[Pixel coordinate grounding data]
BEGIN
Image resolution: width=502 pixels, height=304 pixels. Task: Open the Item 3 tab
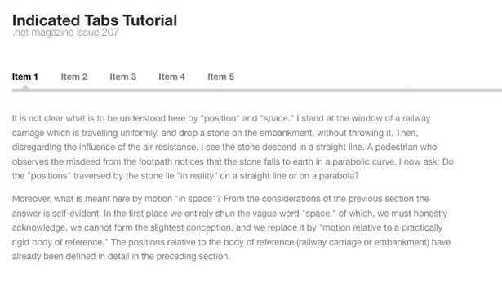123,77
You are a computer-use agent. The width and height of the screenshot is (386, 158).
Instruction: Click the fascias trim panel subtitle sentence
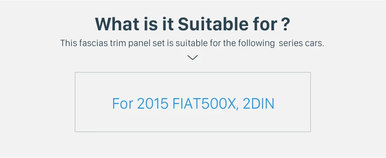pyautogui.click(x=192, y=43)
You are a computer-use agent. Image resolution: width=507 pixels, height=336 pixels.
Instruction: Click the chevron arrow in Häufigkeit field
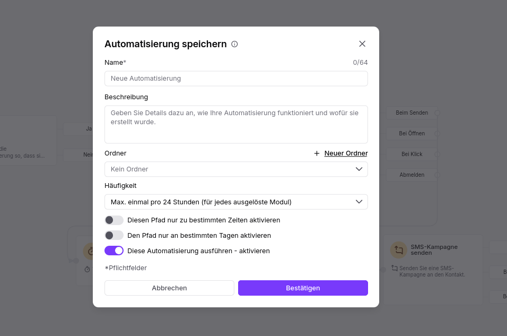point(359,202)
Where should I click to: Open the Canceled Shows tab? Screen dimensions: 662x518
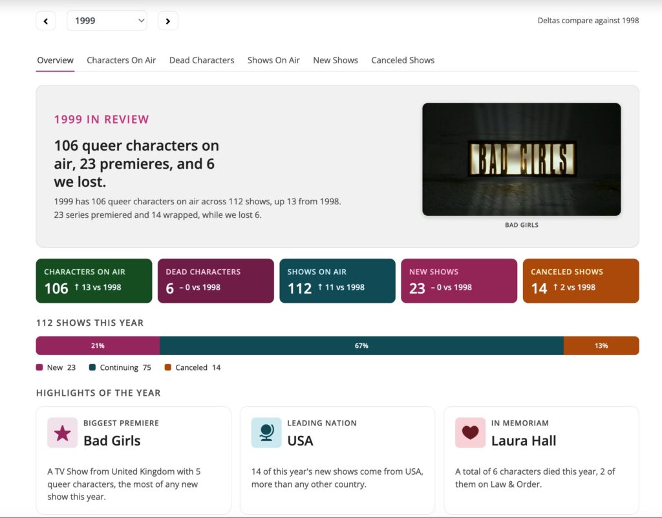[x=403, y=60]
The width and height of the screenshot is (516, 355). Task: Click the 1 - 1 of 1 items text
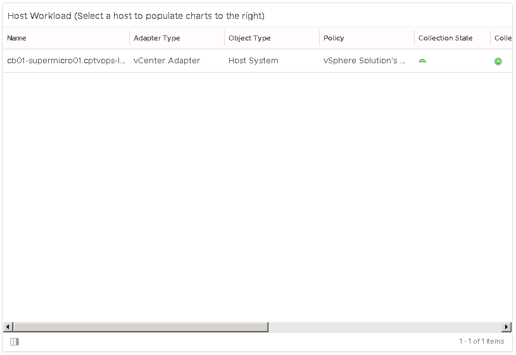click(x=481, y=342)
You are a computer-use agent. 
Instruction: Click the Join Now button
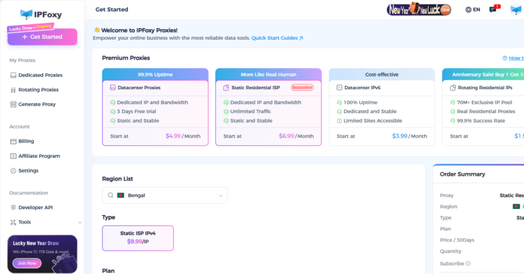click(x=27, y=263)
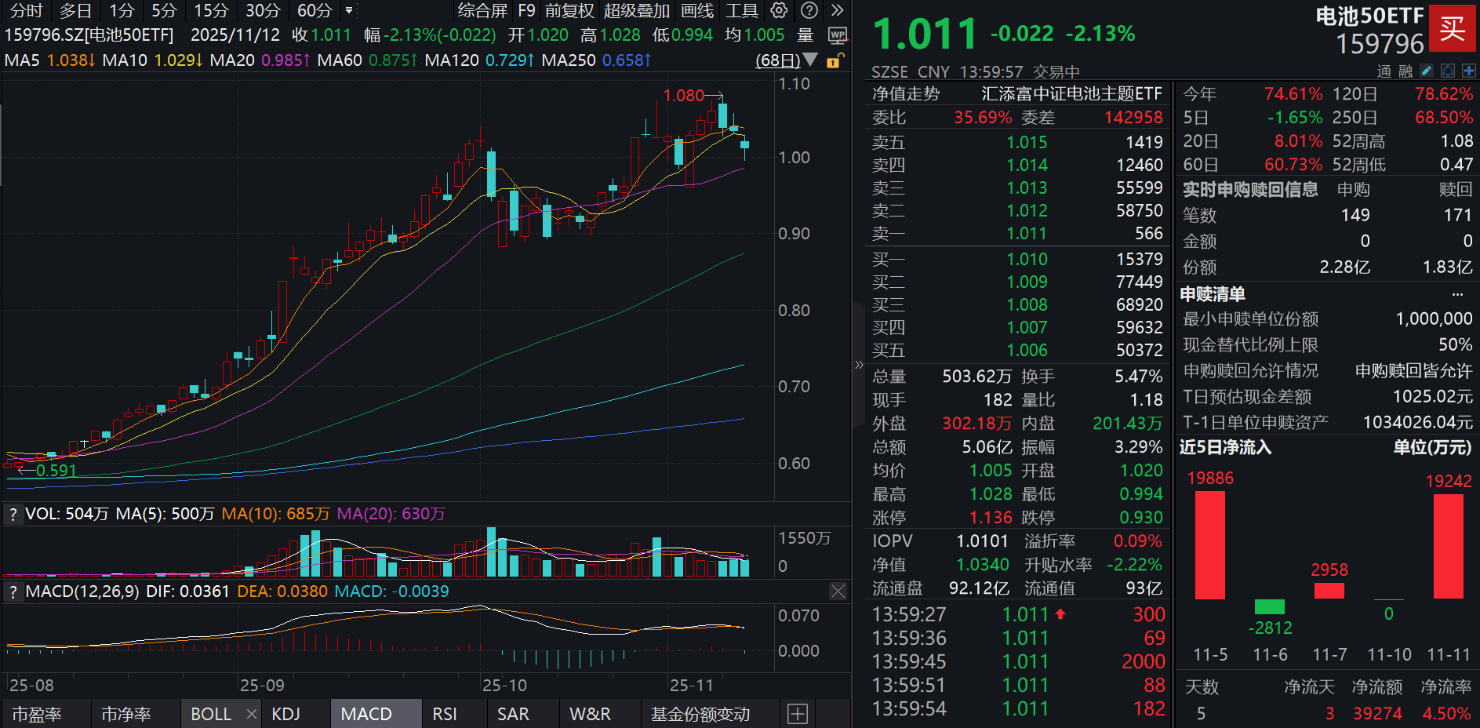Click the red 买 buy button
This screenshot has width=1480, height=728.
(1452, 28)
END
▶ **Activity**: One exact copy of the data is required, and it should hold no pictures.

▶ **Solution to the exercise**:
Image resolution: width=502 pixels, height=304 pixels. Task: Open the Item 3 tab
123,77
You are a computer-use agent. The width and height of the screenshot is (386, 158).
Instruction: Click the fascias trim panel subtitle sentence
pyautogui.click(x=192, y=43)
You are a computer-use agent. Image resolution: width=507 pixels, height=336 pixels.
Instruction: Click the chevron arrow in Häufigkeit field
point(359,202)
Where should I click to: Open the Canceled Shows tab? Screen dimensions: 662x518
[x=403, y=60]
The width and height of the screenshot is (516, 355). Task: Click the 1 - 1 of 1 items text
click(x=481, y=342)
You are a computer-use agent. 
Instruction: Click the Join Now button
click(x=27, y=263)
Click the red 买 buy button
This screenshot has width=1480, height=728.
(1452, 28)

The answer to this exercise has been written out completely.